WHAT IS ASKED
Starting at the line containing "You are a GUI" and ending at the last line of the entries, rewrite those lines with "screenshot" swapped for "screen image" and nothing else changed. Leave the pictures out of your answer.

(Items from a dataset)
===============

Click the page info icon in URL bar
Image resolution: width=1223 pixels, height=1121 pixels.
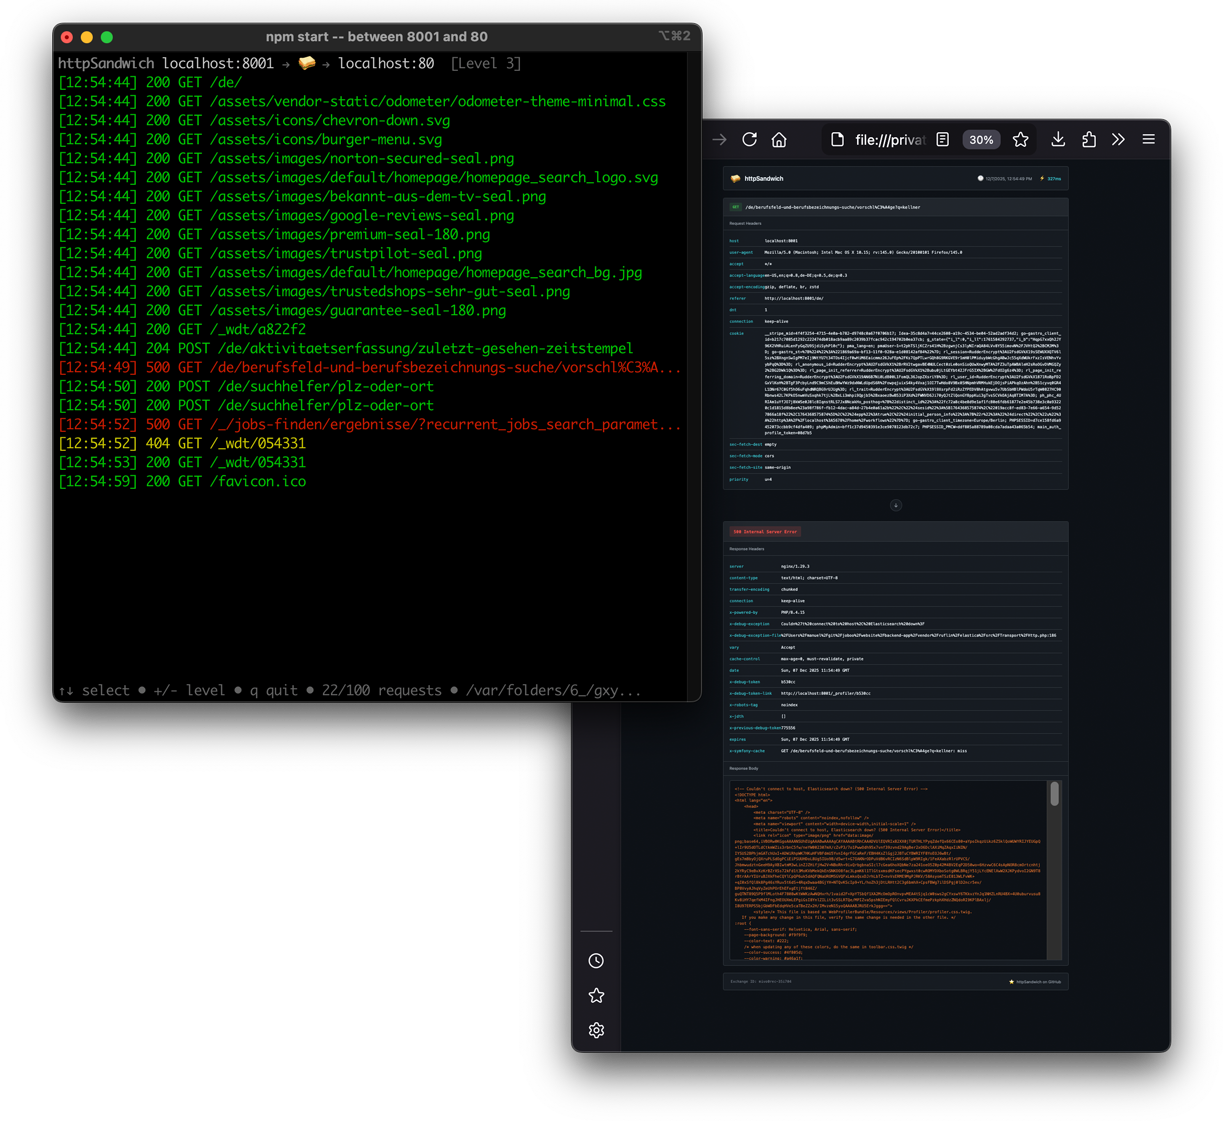coord(838,140)
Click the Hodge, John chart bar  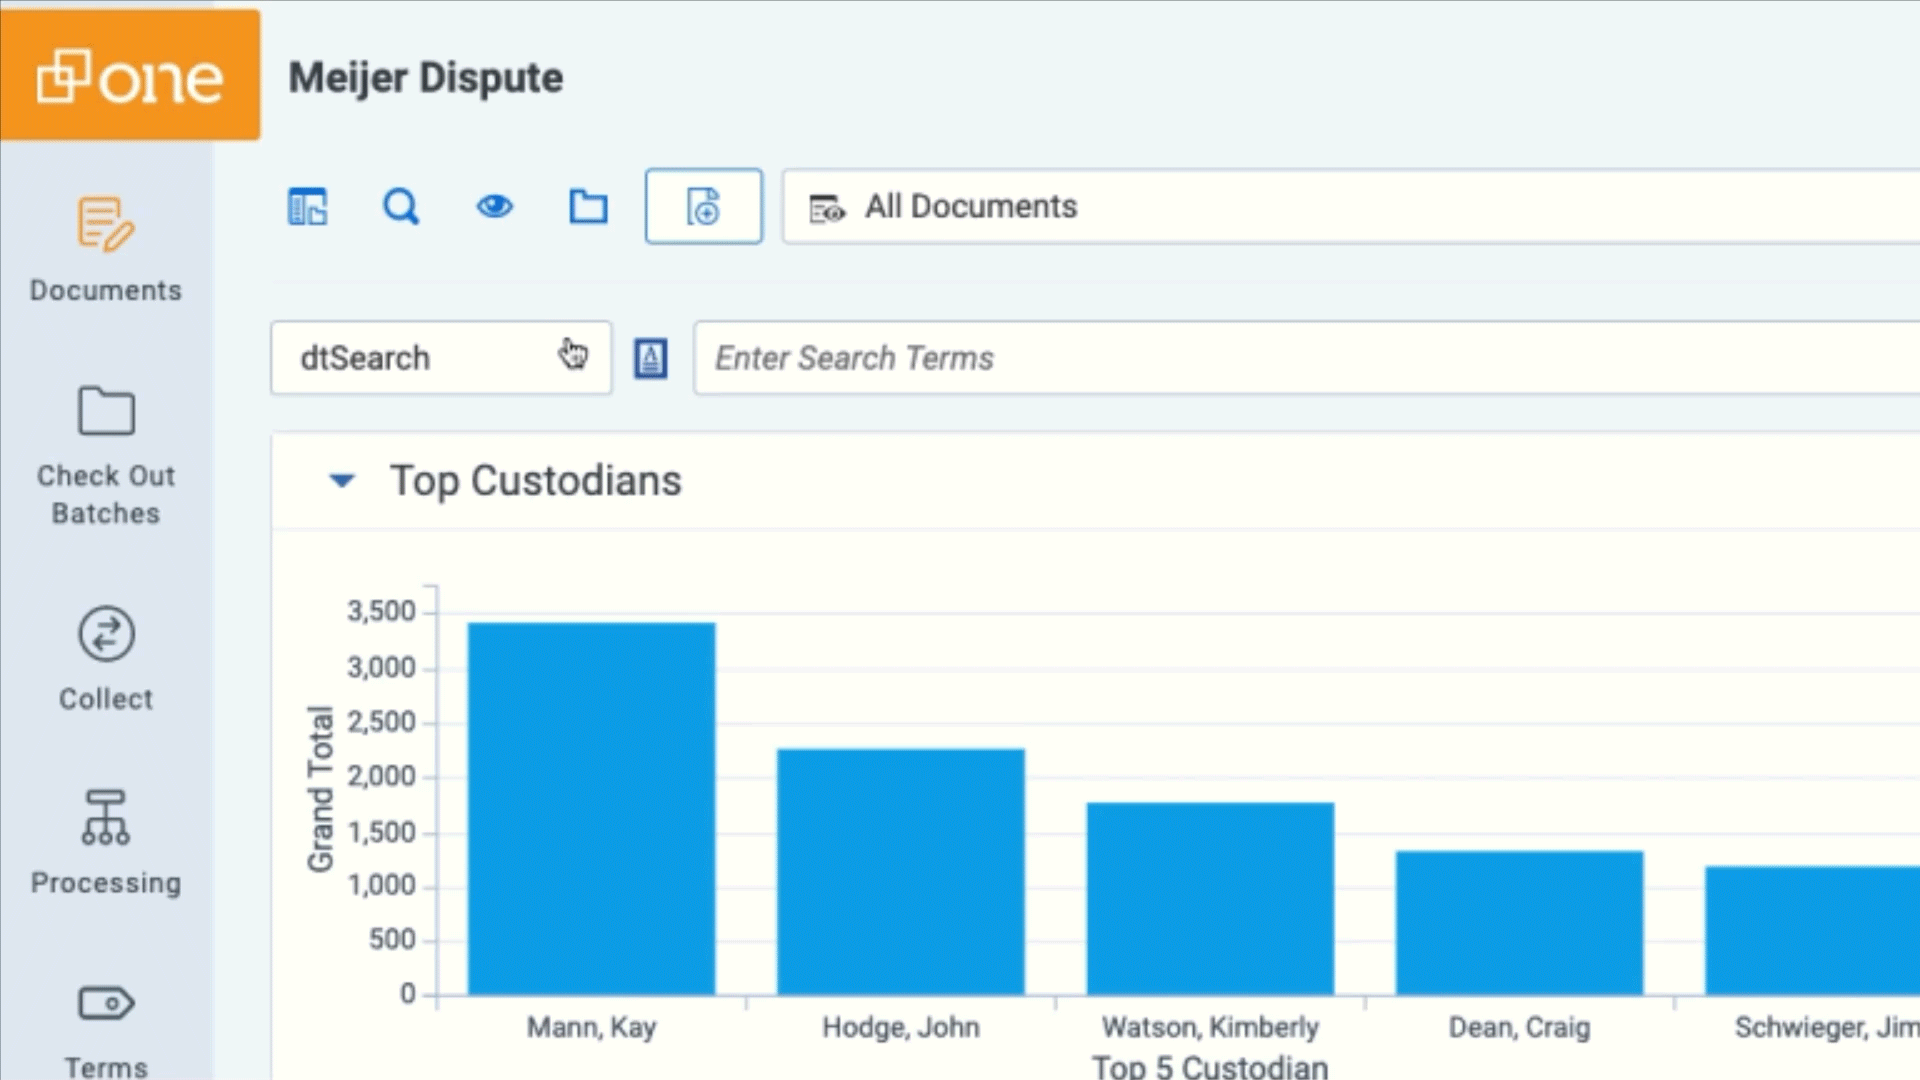coord(900,871)
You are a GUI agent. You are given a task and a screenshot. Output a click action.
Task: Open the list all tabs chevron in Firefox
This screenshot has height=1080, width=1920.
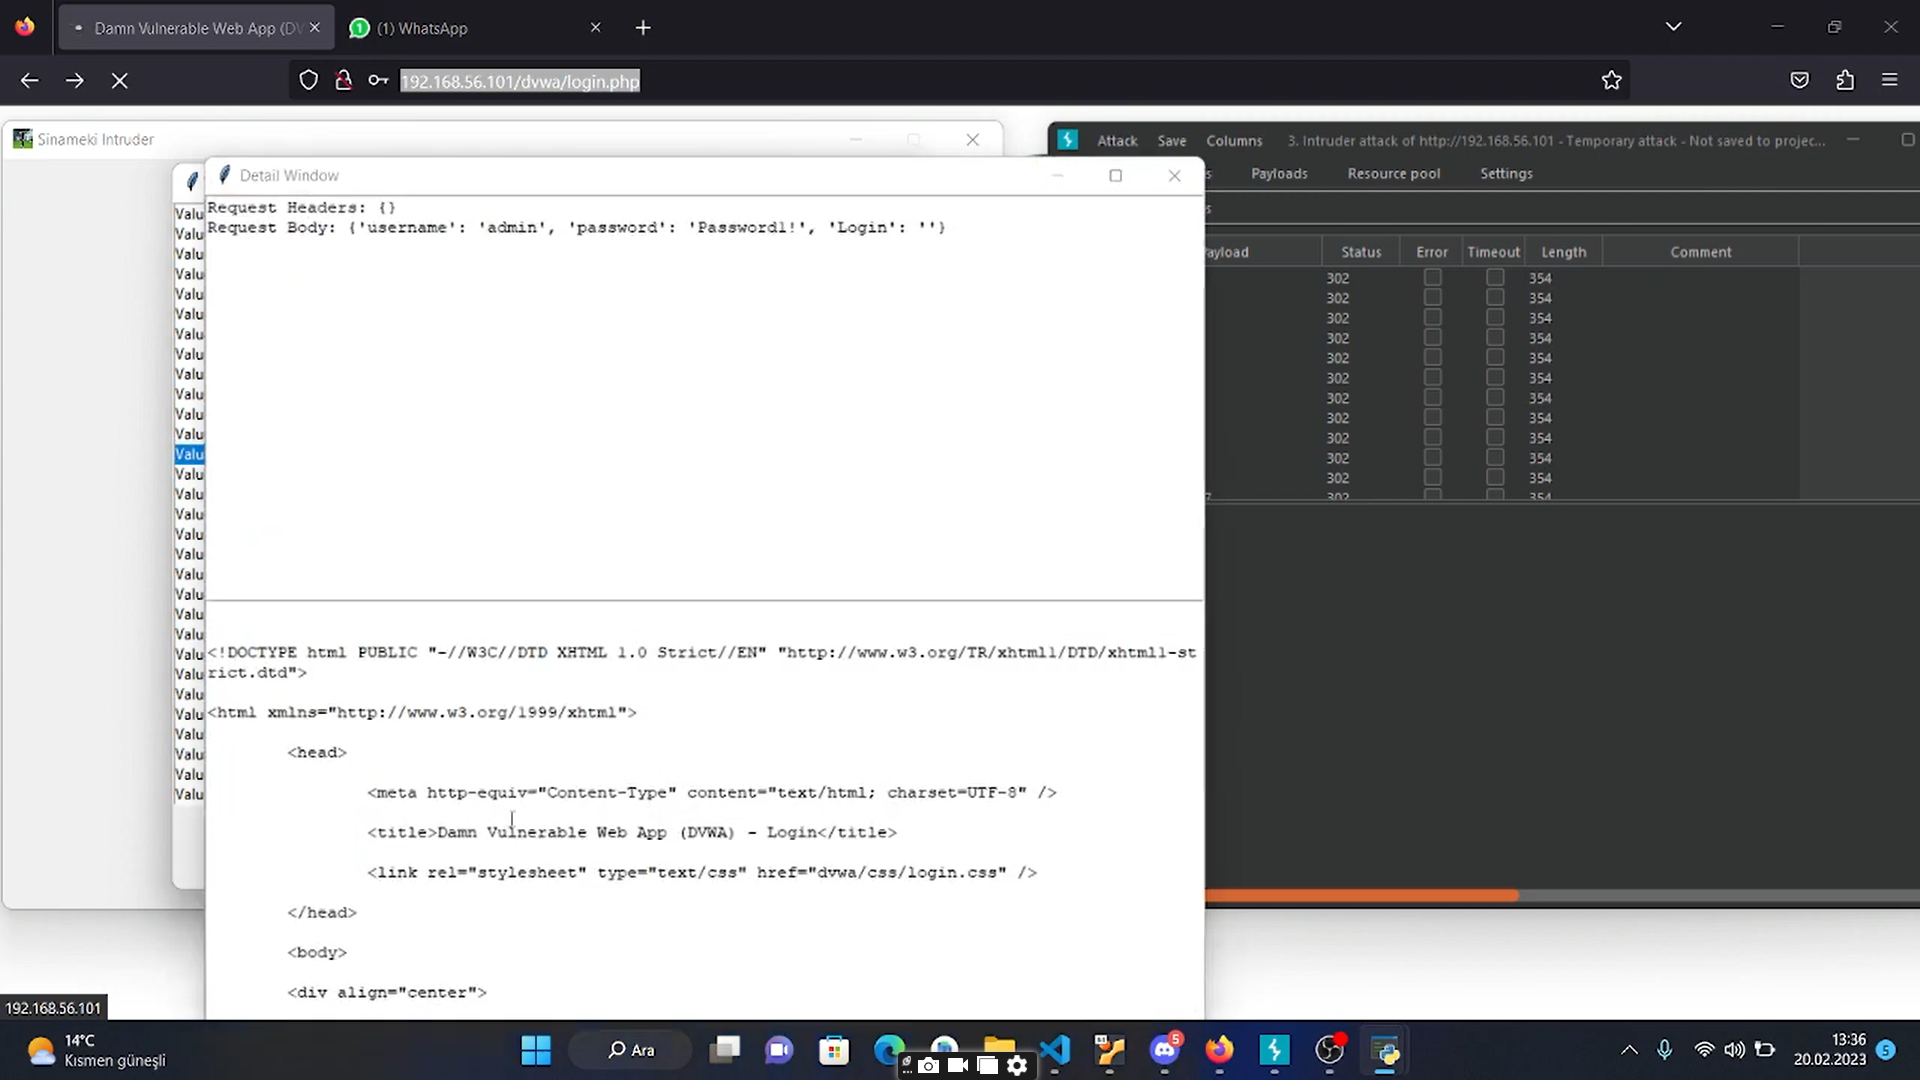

===============

REPLY TO THE TASK
You are a GUI agent. You are given a task and a screen image. Output a click action.
Task: Open the list all tabs chevron in Firefox
This screen image has height=1080, width=1920.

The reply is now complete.